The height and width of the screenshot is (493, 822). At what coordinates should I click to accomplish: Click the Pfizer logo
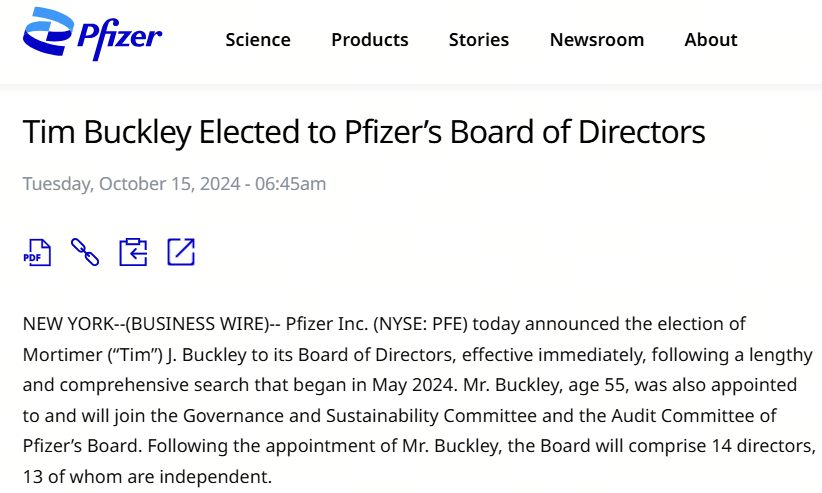click(92, 35)
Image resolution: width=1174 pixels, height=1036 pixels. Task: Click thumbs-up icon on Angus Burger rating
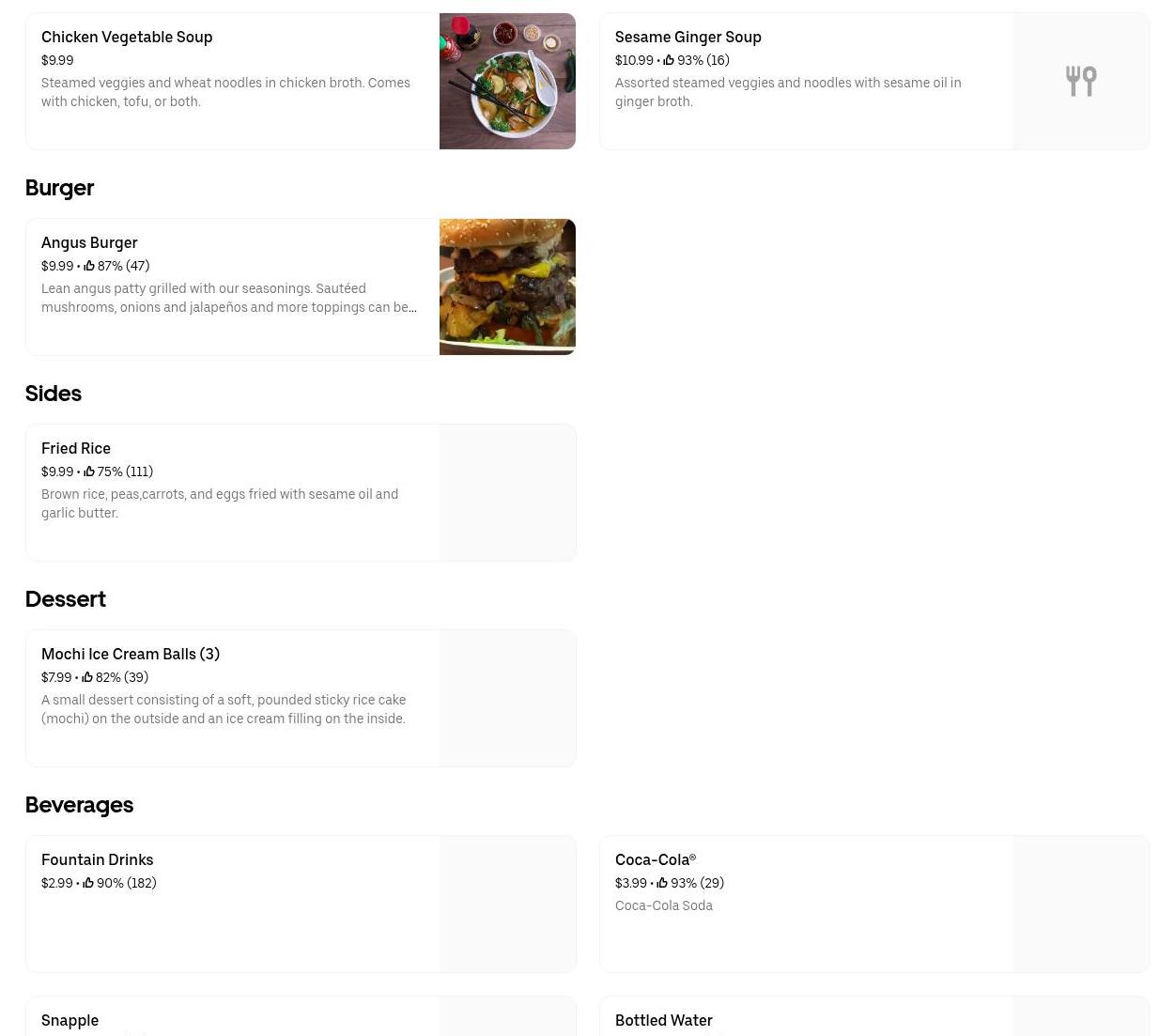point(89,266)
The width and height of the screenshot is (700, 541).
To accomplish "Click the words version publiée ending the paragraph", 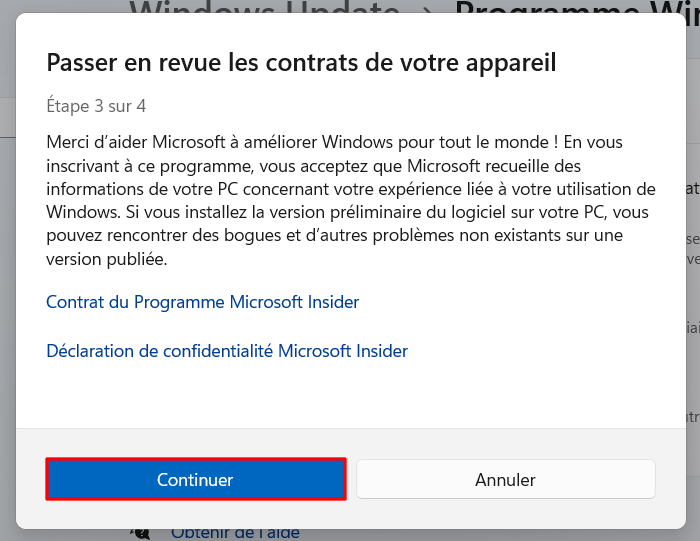I will click(107, 259).
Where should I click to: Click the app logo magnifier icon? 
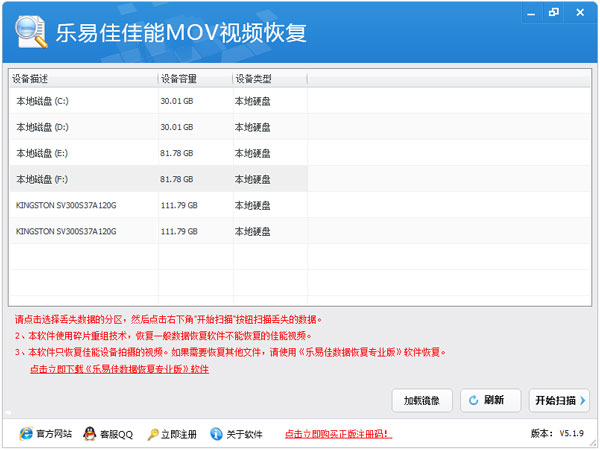coord(31,31)
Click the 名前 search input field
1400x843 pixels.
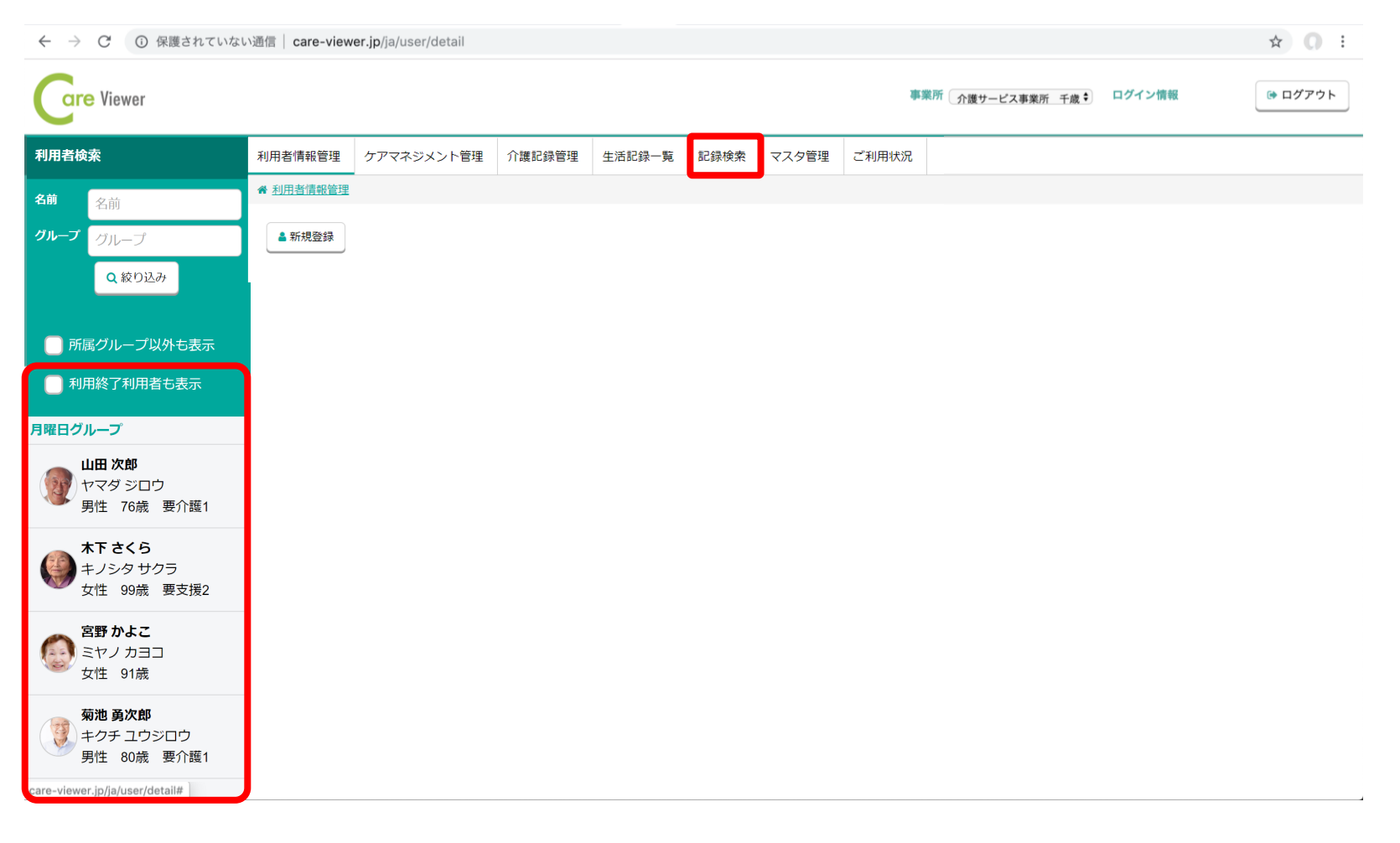tap(164, 204)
++++++++
WHAT IS NEEDED:
With all pictures omitted, return the lines from the line containing "Where should I" through the closing line of the listing above, exactly and inclusive.

OUTPUT OF THE TASK:
Where should I click to: Click the app logo magnifier icon? 
coord(31,31)
Click the 名前 search input field
1400x843 pixels.
tap(164, 204)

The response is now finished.